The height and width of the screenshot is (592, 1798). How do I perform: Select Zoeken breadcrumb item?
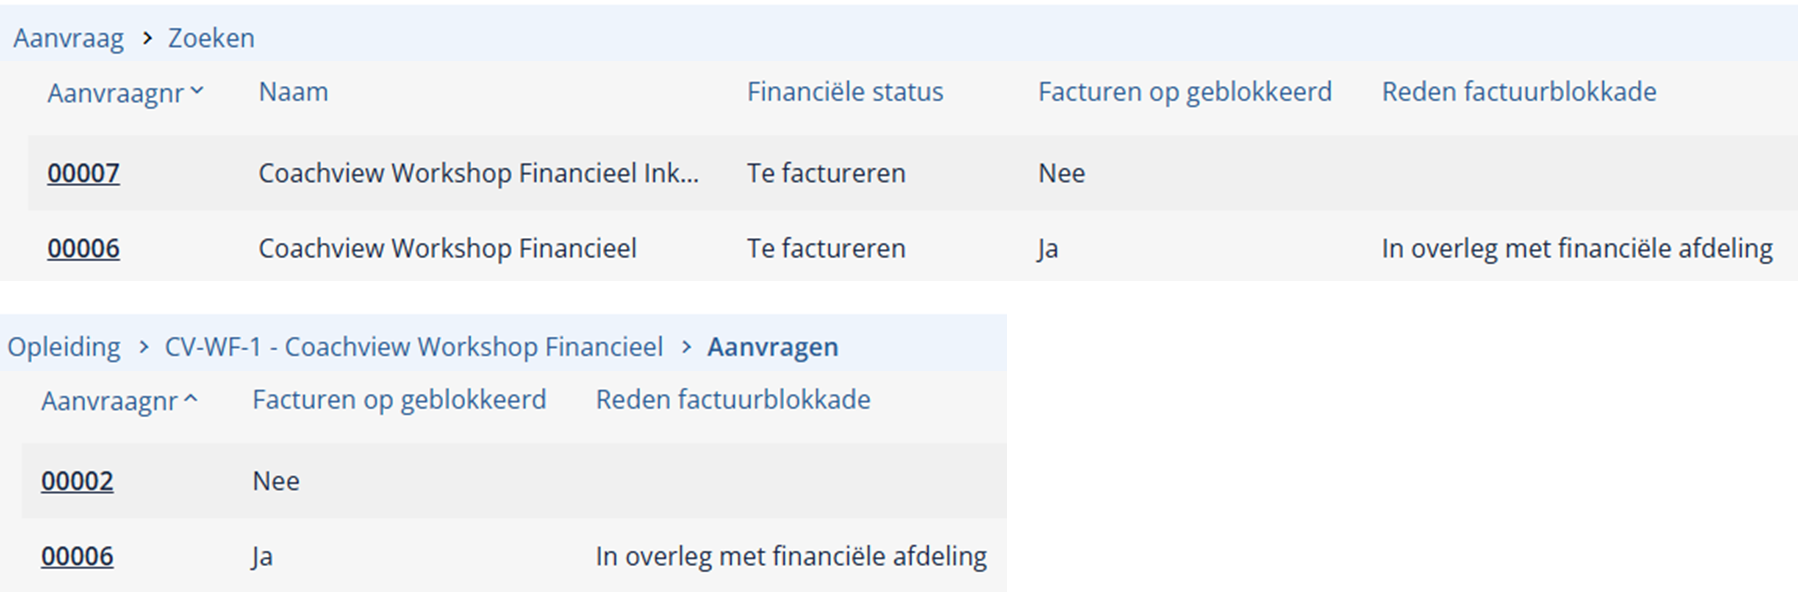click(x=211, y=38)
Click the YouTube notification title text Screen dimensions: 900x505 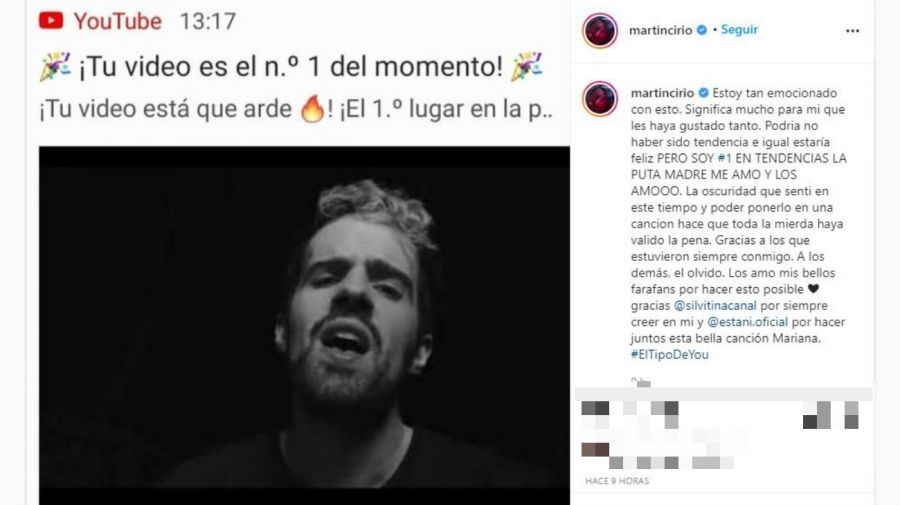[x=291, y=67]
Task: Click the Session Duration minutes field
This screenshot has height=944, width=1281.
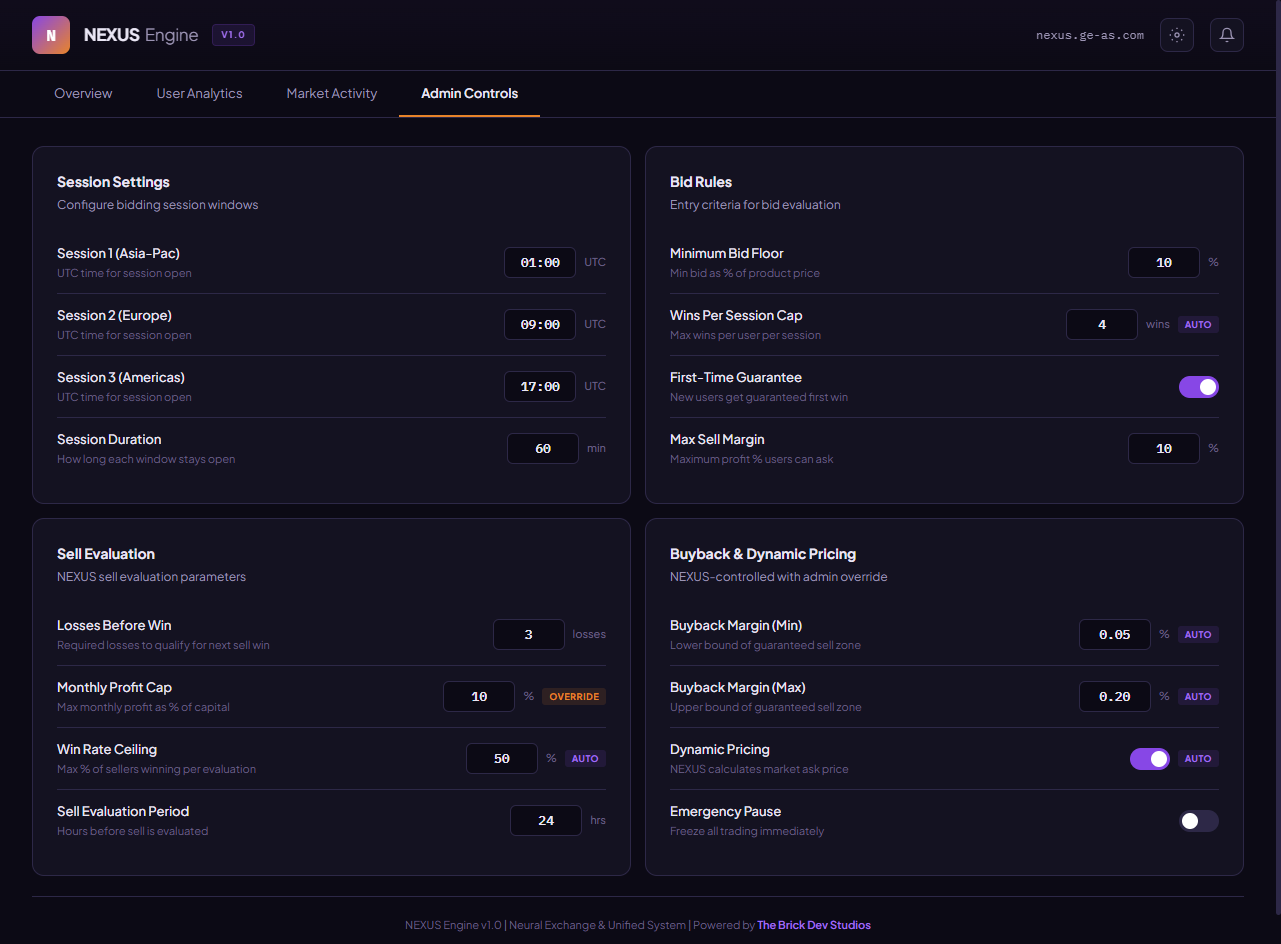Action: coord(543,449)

★ ★ ★

* Problem description
Pictures stay out; retype only the lines from the line containing "Task: Click the" through the end of the listing, inclusive, exactly as they appear.

* Solution for this problem
Task: Click the Session Duration minutes field
This screenshot has height=944, width=1281.
Action: coord(543,449)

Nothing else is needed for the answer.